Handshakes, handholding, and other dangerous methods of transmitting bacteria

by: Alex Smith @AlexSmithMD

In a recent study in the American Journal of Infection Control, researchers coated a gloved hand in e. coli.  One person with the e coli glove then they shook hands, high-fived, and fist bumped another person with a sterile glove.  Transfer of e coli to the sterile glove was measured.


  • Highest transfer of bacteria: Handshake
  • Lowest transfer of bacteria: Fist bump (high five was in the middle)
  • Difference: Fist bump less than 10% of bacteria transmitted compared to the handshake
  • Explanation: handshakes have the greatest surface area in contact, for a longer time

This has been a practice changing finding for me.  Rarely are articles practice changing.  After reading these findings, I admit, I have shaken hands less.

I have not yet tried to fist bump my patients.  "Hey, I'm your palliative care doctor, punch it in there!  Knuckles!"

I use hand sanitizer before and after each visit, and also wash with soap and water after every third or so encounter.  But I used to shake hands with pretty much every patient, on every single visit, at both the beginning and end of each visit.  And with each family member.  I now generally only shake hands at the initial visit.

Isn't this sad, in a way?  I was happy when ties where found to carry the most germs of any piece of a doctor's outfit.  I hated ties anyway.  But the fist bump beating the handshake?

Has it come to this?

Have we really taken the touch of out medicine to the extent that it will soon be verboten to shake hands?  If shaking hands spreads germs, then a hug is definitely out of the question.  If infectious disease transmission is the only considered factor, then we should just stand in the doorway.  Or communicate with our patients via snapchat.

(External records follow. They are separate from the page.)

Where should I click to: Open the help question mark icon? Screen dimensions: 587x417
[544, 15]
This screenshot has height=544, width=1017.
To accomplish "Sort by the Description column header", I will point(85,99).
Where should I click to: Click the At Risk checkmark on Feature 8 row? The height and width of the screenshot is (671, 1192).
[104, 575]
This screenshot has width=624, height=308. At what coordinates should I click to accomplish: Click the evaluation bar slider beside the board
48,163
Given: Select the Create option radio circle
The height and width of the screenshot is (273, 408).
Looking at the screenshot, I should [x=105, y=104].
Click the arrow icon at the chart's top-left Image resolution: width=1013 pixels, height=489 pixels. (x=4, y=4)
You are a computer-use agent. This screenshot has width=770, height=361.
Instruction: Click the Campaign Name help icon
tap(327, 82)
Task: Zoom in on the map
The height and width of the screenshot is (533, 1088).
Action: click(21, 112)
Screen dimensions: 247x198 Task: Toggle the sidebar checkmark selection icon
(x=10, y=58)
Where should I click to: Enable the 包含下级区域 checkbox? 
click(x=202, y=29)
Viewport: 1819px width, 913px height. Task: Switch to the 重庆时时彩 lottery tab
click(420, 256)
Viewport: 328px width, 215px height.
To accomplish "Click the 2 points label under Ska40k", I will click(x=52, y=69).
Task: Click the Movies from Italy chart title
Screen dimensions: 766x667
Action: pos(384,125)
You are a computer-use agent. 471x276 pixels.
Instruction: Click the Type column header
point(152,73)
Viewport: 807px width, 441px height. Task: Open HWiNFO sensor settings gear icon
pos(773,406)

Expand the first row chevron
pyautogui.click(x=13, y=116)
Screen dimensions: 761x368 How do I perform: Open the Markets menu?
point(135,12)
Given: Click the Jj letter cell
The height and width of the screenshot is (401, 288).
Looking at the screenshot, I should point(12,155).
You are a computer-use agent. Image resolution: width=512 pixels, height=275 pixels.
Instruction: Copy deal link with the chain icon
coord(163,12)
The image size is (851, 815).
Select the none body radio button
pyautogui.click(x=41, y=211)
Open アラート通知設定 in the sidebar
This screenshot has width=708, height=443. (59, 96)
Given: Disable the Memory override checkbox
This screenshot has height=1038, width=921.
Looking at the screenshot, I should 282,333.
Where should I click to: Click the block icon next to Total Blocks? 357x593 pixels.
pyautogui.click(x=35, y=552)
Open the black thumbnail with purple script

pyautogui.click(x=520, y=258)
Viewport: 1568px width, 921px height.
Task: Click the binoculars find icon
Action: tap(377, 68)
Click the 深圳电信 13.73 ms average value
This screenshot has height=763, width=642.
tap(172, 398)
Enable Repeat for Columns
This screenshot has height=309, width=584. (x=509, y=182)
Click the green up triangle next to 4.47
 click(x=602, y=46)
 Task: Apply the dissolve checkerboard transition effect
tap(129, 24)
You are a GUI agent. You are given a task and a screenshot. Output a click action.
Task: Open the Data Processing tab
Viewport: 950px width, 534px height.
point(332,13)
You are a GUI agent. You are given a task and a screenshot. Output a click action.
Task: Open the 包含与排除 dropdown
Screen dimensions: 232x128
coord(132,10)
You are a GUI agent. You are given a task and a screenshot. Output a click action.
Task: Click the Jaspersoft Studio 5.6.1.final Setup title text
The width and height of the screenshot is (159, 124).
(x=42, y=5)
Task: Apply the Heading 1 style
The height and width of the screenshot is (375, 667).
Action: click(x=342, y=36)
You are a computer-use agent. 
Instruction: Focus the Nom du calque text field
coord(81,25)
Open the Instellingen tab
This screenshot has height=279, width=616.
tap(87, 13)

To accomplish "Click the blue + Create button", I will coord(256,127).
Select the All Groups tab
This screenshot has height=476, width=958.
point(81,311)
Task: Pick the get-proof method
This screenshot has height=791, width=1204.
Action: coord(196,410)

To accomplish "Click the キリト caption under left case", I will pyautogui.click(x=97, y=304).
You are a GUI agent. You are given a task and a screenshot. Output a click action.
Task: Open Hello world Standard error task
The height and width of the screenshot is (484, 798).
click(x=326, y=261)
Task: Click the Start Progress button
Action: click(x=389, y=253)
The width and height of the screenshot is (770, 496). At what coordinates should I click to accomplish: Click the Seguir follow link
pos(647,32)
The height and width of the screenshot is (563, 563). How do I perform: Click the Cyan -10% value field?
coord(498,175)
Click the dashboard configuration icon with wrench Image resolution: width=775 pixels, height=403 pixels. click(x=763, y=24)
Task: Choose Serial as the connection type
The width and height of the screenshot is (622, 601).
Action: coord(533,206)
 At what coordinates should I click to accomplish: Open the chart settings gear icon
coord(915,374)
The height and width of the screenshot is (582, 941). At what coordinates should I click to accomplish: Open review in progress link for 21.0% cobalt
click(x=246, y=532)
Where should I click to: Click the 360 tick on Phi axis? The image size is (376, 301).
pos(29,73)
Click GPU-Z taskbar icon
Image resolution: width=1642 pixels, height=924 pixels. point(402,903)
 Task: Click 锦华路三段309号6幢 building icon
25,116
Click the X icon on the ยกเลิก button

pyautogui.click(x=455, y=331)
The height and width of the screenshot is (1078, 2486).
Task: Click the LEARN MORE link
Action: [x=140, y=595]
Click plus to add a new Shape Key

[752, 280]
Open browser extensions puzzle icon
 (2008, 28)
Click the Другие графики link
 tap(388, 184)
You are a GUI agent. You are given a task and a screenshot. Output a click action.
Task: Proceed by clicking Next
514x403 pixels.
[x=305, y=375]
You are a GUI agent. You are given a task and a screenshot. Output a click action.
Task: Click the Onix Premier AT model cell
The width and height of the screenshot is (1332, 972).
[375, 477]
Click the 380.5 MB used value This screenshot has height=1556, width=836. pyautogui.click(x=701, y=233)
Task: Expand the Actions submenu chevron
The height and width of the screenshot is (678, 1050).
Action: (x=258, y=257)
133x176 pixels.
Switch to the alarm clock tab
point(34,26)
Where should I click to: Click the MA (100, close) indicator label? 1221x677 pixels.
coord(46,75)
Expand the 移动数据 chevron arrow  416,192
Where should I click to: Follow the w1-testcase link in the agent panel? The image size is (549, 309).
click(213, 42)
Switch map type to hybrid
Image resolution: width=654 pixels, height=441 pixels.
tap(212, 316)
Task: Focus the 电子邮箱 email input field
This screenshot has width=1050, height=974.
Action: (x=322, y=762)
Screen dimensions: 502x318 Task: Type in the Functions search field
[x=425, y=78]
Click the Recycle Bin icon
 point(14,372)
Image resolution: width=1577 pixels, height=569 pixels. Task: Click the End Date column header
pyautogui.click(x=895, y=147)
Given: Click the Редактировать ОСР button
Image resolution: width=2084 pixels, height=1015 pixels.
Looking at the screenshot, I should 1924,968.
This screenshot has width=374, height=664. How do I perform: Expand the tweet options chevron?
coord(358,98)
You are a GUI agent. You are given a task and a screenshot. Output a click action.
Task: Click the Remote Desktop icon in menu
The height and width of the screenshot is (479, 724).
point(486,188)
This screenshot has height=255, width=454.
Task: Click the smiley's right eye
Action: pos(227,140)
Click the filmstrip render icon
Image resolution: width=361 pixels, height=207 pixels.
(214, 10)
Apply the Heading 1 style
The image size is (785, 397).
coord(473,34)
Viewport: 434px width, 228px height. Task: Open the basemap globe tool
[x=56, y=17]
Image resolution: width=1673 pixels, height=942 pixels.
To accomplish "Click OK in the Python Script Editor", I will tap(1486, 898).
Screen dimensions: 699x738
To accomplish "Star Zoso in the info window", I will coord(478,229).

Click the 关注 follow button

In geriatrics and palliative care, we probably prize the virtue of caring above all other virtues. We care for our patients by making strong connections with them.

Part of that connection, for many of us, is developed through non-verbal communication, including handshakes, handholding, hugging, and other dangerous methods of transmitting bacteria.

How do you weight these values against this new information about bacteria, amidst a backdrop of increasingly deadly healthcare-related infections?  Even with the terrific success of hand sanitizer initiatives, hands are still a major source of transmission (see this tomb for details).  It's not just about protecting the patient in front of you, but other patients who may have less resilience against bacteria.

Will this information change what you do?

I'm just providing the perspective.

It's in your hands now.

Thanks to longtime GeriPal reader Aunt Sue for the idea for this post.  And for pointing me to this blog, that contains a link to this funny video primer about how to fist bump.


cerebral e said...

I always feel a little rude washing my hands on the way out of the room immediately after touching a patient but fortunately my hospital now has signs in all the patient rooms telling them to tell their doctors/nurses to do this!

A bigger barrier to the humanity of touch is the long-sleeve plastic gown and gloves we need to wear if the patient is colonised with bugs like VRE, ESBL, MRSA (MRSA not being endemic in my state). Worse is when you have to use droplet precautions and wear a face mask. Communication is difficult when the other person can't see your mouth.

Margaret Fleming said...

Touch is imperative for many patients. People who have been in relationships, live or lived with loving families, and those who have been lonely - their is magic in touch. Why do you think babies fail to thrive in "warehouse" orphanages? If you have to wash your hands after taking my hand, go right ahead. Even my spine surgeon took my hand after an unpleasant announcement from my roommate came in on the phone.

Ruth Hill said...

We're getting too sterile conscious. Wash your hands judiciously and continue to shake hands with patients. There is so little touching of the sick it is becoming pathetic. We also neglect to give hugs to our elderly. I always hug my senior patients and watch the gleaming smile on their faces when I kiss them on the forehead or cheek.